Area Urbana
L'ex assessore
Pina Incarnato fuori dalla giunta comunale. «A Cosenza lascio opere, non promesse. La mia storia non finisce qui»
Dopo la revoca dell’incarico decisa dal sindaco Franz Caruso, l’ex assessore all’Urbanistica Pina Incarnato rivendica risultati, opere e metodo «Non stato colpito un nome, ma un metodo basato sui fatti»

COSENZA – Dopo l’esclusione dalla giunta comunale decisa dal sindaco Franz Caruso dopo il rimpasto, l’ex assessore all’Urbanistica Pina Incarnato si affida a una a un video suo social per rivendicare risultati, metodo e visione dei suoi 4 anni in giunta non senza lanciare una stoccata al primo cittadino. «Badate bene: oggi non viene colpito un nome, ma viene messo in discussione un metodo basato sui fatti», afferma, annunciando che le ragioni politiche della revoca saranno chiarite in una prossima conferenza stampa.
Pina Incarnato fuori dalla giunta «Gli incarichi passano, il lavoro resta»
Incarnato sceglie di concentrarsi su ciò che, a suo dire, lascia alla città. «Gli incarichi passano, ma il lavoro resta, e restano anche i fatti», sottolinea, rivendicando un’azione amministrativa orientata soprattutto alle periferie e alle fasce più deboli della popolazione. Tra gli interventi citati, spiccano le politiche di rigenerazione urbana nei quartieri di San Vito e Serra Spiga, «abbandonati da anni e restituiti alla città» grazie a nuovi spazi verdi, illuminazione pubblica, maggiore accessibilità e interventi mirati anche in termini di sicurezza urbana.
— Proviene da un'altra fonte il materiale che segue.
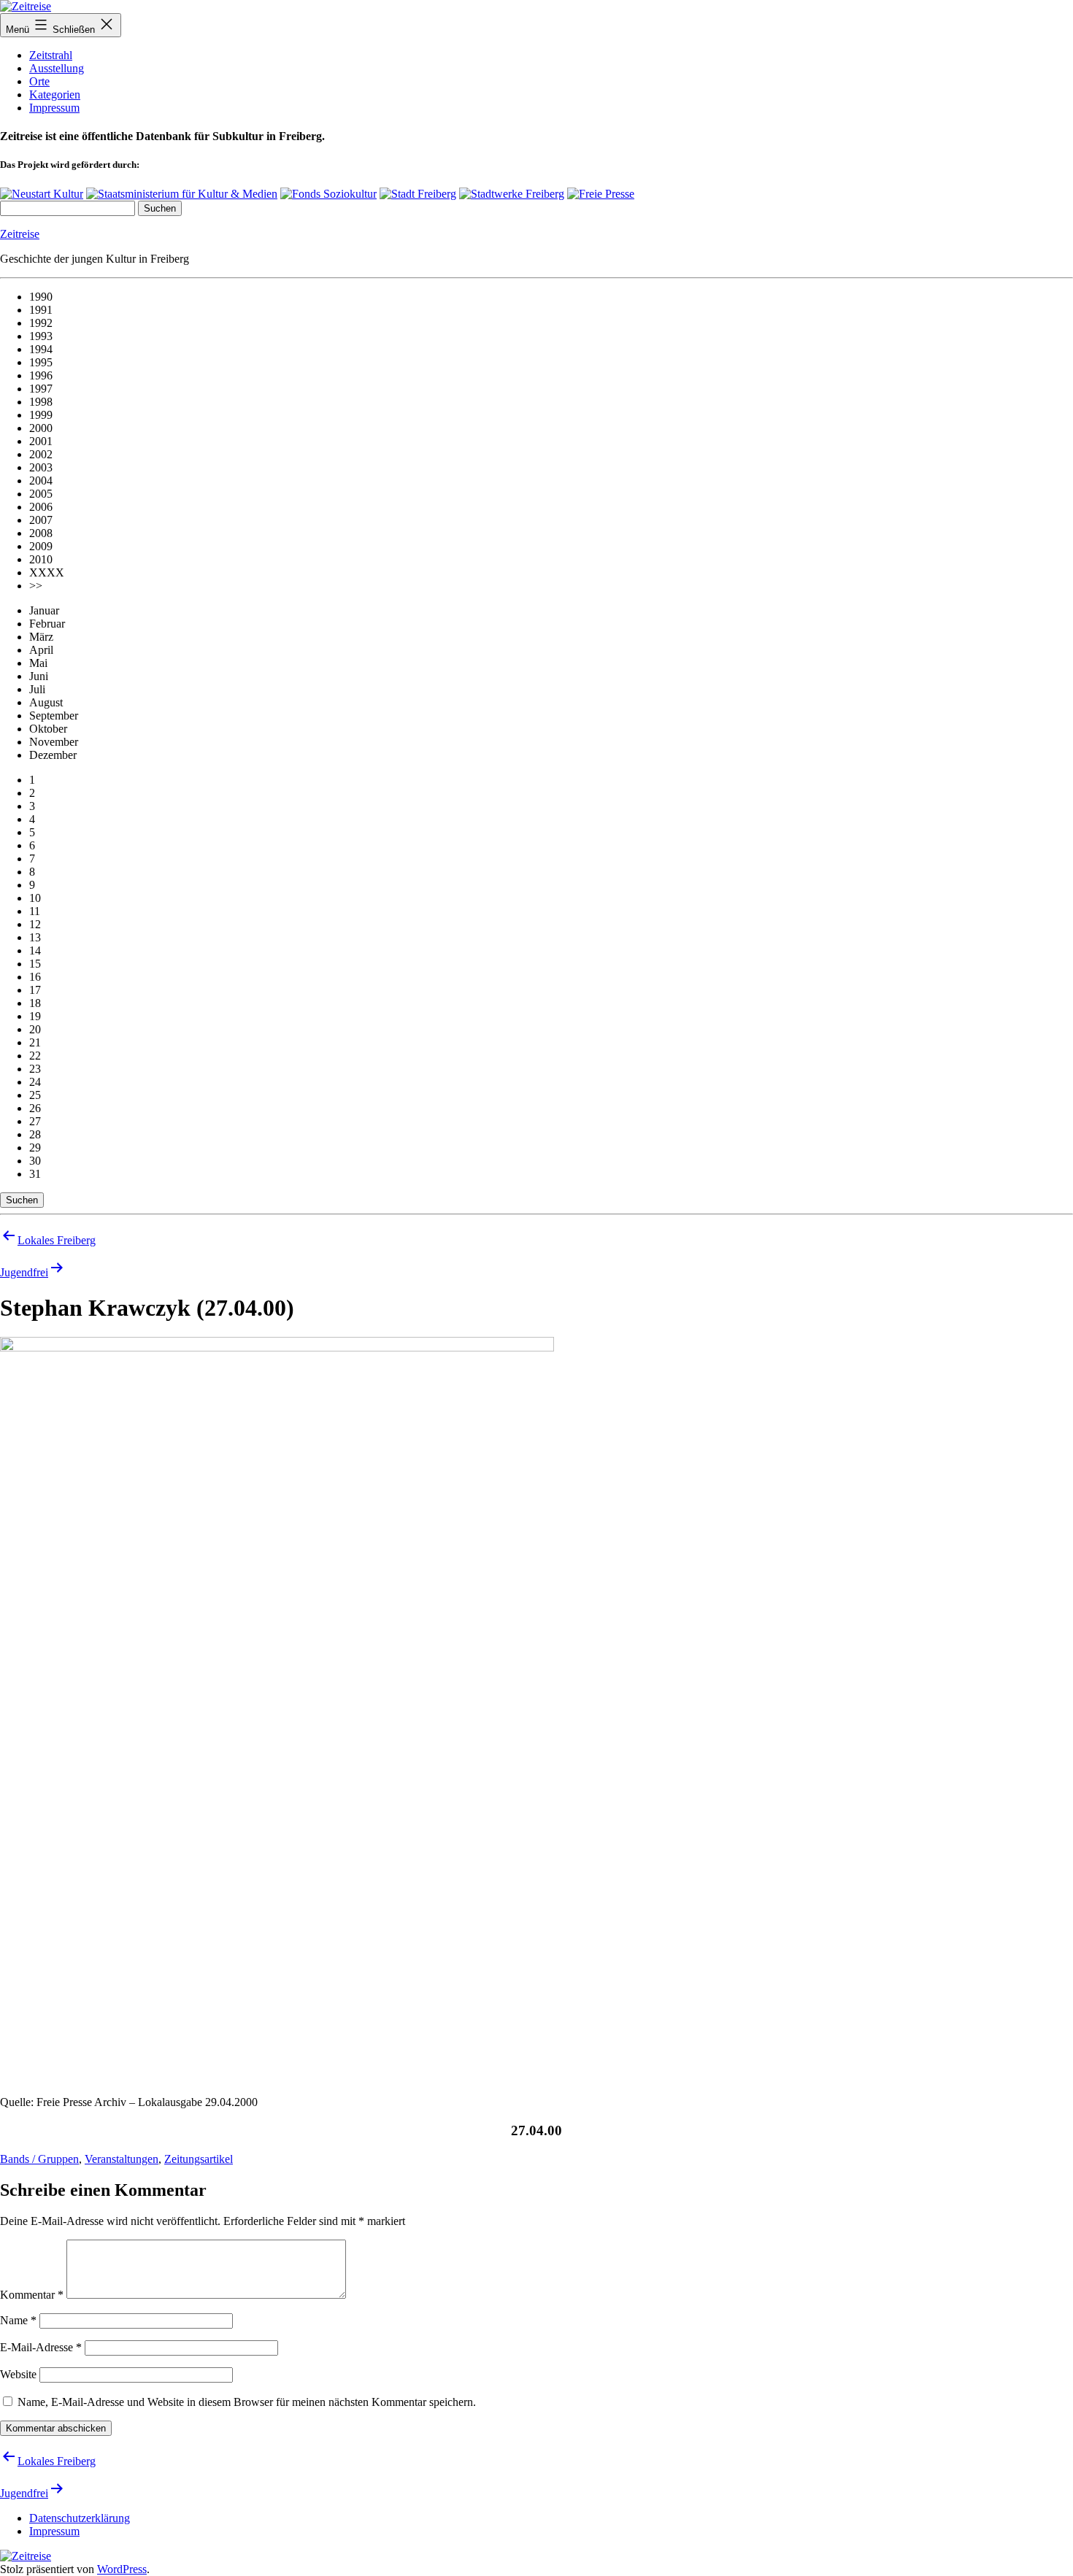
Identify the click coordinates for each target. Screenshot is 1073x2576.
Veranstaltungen (121, 2159)
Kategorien (54, 94)
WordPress (122, 2569)
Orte (39, 81)
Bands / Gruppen (39, 2159)
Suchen (22, 1200)
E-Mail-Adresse (41, 2347)
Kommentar (32, 2294)
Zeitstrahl (50, 55)
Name (18, 2320)
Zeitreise (19, 234)
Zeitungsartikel (198, 2159)
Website (18, 2374)
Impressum (54, 107)
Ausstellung (56, 68)
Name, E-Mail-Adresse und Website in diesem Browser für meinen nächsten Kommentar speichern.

Accessibilità, digitalizzazione e risparmi per il Comune di Cosenza
Un altro asse centrale dell’azione dell’ex assessore riguarda la modernizzazione dell’edilizia popolare, con l’introduzione di ascensori e soluzioni di accessibilità «che riducono la marginalizzazione sociale». Forte l’accento anche sulla digitalizzazione della macchina comunale, definita uno strumento di trasparenza ed efficienza. Incarnato evidenzia il taglio dei costi per i servizi informatici del Comune di Cosenza: da una spesa annua di circa 250 mila euro siamo scesi a 75 mila euro, grazie all’adozione di un sistema unico e interconnesso. Tra i progetti innovativi viene citata una piattaforma avanzata di pianificazione urbana, definita «senza precedenti in Italia», in grado di governare in modo intelligente i dati della città, dalla viabilità al traffico.
Sul fronte delle infrastrutture, l’ex assessore rivendica l’impegno per due opere strategiche: la strada di collegamento tra via Medaglie d’Oro e Serra Spiga e il completamento di via Reggio Calabria, progetto fermo da oltre otto anni. In poco più di un anno, sottolinea, sarebbero stati completati 11 espropri su 16. Incarnato rivendica inoltre il completamento del PSC (Piano Strutturale Comunale), il cui iter durava da circa 16 anni: «L’ho portato a termine e consegnato al Consiglio comunale pronto per l’approvazione».

Commercio, trasparenza e metodo
Tra gli ultimi provvedimenti citati, l’abbassamento delle tariffe per l’occupazione di suolo pubblico, misura pensata per sostenere il commercio cittadino come «motore sociale ed economico della comunità». «Non ho fatto annunci roboanti – conclude – non ho promesso, ho lavorato. Ho portato fatti». E torna sul significato politico della sua estromissione: «Quando si allontana chi lavora e si assume responsabilità, il problema non è chi viene rimosso, ma il segnale che si manda: che tutto resti com’era».
<«La mia storia non finisce qui»
L’ex assessore chiude con parole che suonano come un messaggio politico: «Esco da questa esperienza lasciando una traccia amministrativa che non potrà essere né ignorata né riscritta. Chi crede di aver chiuso una pagina scoprirà presto di averne aperta un’altra. Perché i ruoli passano, ma le responsabilità restano».